Determine how many lines in the entries below include the word "Given", and reply with that number alone.

··· Provided entries ···

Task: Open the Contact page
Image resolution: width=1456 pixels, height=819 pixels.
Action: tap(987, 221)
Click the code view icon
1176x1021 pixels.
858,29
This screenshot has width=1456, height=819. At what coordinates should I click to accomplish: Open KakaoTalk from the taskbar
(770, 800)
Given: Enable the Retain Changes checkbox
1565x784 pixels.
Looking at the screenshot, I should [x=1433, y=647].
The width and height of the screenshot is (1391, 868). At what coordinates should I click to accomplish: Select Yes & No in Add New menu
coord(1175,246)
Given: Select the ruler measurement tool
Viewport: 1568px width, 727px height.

···

## [Answer to the exercise]
2